Click the Subnet List tab, enter a base network address (e.g. 192.168.1.0) and its prefix (e.g. /24), then choose the subnet size to divide into (e.g. /26). The calculator generates every subnet within that block showing each subnet network address, broadcast, first and last host, and usable host count. Useful for IP address planning, VLAN design, and cloud VPC subnet allocation.
AWS reserves 5 IP addresses in every subnet: network address, VPC router (.1), DNS server (.2), reserved for future use (.3), and broadcast address. A /24 AWS subnet therefore has 251 usable addresses instead of the standard 254. Azure and GCP use the same 5-address reservation. Always factor this in when sizing cloud subnets to avoid running out of IP addresses unexpectedly.
The magic number method: subtract the interesting octet of the subnet mask from 256 to get the block size. For /26 (mask 255.255.255.192): 256 - 192 = 64. Subnets start at 0, 64, 128, 192. For IP 192.168.1.100/26: it falls in the .64 block, so network = .64, broadcast = .127, hosts = .65 to .126. Memorize the powers of 2 (128, 64, 32, 16, 8, 4, 2) for quick mental calculations.

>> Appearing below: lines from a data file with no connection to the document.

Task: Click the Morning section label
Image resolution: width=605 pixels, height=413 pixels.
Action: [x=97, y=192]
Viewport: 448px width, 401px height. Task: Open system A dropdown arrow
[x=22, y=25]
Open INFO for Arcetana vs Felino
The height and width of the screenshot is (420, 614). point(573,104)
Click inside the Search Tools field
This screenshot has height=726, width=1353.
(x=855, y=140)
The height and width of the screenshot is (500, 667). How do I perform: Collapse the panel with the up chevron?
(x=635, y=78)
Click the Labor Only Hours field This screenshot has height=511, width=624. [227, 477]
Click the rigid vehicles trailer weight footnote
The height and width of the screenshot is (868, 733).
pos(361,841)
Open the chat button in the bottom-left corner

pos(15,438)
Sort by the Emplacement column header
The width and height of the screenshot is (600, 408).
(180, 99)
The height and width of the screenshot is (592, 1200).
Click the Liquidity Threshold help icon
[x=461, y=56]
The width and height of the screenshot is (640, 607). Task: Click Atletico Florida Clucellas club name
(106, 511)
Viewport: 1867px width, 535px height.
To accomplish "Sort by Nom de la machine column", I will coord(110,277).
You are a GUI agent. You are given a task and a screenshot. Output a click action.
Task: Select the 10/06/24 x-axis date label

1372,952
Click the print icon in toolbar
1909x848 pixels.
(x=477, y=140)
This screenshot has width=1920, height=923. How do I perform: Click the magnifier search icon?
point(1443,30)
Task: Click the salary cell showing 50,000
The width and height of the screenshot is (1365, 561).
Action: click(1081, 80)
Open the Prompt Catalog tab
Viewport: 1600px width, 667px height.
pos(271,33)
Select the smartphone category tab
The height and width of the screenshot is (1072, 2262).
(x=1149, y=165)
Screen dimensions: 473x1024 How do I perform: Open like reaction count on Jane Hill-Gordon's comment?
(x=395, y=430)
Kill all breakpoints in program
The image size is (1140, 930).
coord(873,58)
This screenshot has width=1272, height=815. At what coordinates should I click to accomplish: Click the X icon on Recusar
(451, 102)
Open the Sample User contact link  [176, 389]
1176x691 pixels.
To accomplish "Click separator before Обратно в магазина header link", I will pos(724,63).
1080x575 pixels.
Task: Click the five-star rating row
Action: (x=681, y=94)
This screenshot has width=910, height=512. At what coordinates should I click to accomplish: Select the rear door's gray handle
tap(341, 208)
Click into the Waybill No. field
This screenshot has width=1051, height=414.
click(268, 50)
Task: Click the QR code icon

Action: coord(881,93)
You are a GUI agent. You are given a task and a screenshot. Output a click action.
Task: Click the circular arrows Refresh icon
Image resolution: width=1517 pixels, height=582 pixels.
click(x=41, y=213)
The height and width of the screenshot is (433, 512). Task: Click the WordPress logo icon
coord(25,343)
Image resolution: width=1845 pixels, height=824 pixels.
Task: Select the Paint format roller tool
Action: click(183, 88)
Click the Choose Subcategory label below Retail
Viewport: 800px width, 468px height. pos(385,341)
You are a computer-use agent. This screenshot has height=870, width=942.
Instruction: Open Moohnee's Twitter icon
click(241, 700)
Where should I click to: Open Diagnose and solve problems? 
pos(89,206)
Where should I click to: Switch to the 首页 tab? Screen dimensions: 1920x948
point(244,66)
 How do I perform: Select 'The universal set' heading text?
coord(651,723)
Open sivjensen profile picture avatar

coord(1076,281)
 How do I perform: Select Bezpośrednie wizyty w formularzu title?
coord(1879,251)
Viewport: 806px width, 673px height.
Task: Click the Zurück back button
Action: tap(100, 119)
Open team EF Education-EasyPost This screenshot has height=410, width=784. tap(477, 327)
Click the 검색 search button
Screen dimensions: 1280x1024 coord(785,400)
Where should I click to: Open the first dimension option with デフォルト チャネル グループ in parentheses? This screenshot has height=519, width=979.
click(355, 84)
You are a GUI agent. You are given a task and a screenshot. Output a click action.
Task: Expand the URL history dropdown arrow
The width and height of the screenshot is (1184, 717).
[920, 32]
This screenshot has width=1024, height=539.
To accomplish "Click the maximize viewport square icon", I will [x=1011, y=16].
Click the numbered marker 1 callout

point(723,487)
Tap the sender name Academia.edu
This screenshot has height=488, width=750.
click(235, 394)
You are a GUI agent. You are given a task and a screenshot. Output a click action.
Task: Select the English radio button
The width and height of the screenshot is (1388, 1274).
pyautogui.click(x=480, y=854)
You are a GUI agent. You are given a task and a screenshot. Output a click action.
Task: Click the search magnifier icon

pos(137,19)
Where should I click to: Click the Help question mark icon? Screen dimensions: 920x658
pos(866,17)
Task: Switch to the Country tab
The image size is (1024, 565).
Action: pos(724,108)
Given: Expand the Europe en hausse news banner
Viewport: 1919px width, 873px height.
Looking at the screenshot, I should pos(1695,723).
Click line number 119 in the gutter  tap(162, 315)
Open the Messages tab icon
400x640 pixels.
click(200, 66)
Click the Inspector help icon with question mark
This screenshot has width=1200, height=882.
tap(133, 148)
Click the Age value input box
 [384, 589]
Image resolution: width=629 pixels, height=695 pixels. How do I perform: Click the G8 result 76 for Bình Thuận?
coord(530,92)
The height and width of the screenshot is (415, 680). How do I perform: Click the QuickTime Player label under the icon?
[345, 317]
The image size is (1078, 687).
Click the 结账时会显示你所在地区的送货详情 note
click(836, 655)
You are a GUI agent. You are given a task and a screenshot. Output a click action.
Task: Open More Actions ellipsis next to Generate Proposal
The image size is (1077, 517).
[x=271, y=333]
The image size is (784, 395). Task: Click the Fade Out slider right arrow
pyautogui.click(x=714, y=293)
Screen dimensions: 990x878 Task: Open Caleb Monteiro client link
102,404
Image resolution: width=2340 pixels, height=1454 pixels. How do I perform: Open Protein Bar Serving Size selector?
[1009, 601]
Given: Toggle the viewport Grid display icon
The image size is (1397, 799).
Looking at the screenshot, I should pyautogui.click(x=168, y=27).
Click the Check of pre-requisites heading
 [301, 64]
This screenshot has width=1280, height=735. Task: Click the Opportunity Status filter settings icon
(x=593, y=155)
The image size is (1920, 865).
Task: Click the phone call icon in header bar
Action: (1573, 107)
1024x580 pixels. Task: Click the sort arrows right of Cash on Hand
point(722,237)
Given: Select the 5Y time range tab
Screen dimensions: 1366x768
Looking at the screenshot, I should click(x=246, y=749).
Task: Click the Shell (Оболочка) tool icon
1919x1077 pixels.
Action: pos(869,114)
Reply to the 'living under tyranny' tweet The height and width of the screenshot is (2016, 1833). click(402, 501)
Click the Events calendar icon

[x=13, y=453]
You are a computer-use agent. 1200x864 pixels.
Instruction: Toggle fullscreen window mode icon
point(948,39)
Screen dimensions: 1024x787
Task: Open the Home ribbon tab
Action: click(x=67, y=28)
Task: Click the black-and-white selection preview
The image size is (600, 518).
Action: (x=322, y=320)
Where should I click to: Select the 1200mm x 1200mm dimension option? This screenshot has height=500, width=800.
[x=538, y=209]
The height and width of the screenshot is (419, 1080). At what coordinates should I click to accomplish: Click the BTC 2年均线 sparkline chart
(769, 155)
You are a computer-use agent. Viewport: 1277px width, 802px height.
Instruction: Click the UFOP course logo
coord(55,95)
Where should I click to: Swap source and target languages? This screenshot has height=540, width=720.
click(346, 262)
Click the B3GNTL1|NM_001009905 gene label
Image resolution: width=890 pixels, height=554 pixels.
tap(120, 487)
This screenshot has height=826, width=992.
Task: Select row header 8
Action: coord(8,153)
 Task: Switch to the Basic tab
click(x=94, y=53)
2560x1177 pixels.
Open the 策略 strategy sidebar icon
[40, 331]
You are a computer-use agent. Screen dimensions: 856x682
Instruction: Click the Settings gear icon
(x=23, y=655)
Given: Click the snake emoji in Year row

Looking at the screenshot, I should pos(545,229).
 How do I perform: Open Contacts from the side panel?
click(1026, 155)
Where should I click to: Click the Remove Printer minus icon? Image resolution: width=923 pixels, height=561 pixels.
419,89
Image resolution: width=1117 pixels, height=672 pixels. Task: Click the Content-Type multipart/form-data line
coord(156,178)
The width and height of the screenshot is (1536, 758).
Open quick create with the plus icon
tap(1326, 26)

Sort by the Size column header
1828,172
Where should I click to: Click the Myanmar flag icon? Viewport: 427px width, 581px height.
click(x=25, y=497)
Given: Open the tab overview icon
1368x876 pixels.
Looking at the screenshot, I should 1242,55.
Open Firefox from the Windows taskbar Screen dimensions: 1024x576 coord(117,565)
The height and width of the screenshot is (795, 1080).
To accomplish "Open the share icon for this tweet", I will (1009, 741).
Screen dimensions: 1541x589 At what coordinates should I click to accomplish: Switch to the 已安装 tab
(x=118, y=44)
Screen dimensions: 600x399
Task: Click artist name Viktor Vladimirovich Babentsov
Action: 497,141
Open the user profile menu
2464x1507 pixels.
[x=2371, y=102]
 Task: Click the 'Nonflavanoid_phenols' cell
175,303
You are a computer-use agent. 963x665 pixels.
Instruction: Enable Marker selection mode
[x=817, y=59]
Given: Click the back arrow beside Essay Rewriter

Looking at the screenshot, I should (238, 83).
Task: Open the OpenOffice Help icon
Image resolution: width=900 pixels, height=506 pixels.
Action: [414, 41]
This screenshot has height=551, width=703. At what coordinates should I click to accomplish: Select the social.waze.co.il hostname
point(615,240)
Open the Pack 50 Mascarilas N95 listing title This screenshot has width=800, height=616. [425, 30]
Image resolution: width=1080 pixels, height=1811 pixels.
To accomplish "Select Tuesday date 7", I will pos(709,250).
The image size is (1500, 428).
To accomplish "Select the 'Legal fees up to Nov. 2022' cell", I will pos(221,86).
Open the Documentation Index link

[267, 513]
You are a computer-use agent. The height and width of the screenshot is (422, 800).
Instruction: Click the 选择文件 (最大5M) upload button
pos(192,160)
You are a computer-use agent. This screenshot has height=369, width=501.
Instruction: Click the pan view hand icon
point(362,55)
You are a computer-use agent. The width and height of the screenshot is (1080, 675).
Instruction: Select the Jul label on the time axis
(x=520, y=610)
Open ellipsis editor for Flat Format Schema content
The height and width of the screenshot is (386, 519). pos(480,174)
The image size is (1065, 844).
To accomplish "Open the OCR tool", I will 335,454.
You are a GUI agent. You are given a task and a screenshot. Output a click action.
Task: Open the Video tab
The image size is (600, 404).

The Binary Converter tab converts any IPv4 address into its binary and hexadecimal representation showing each octet as 8 bits. This is useful for understanding how subnet mask bitwise AND operations work, studying for CCNA or CompTIA Network+ exams, verifying subnet boundary calculations manually, and teaching subnetting concepts where seeing the actual bit patterns is essential.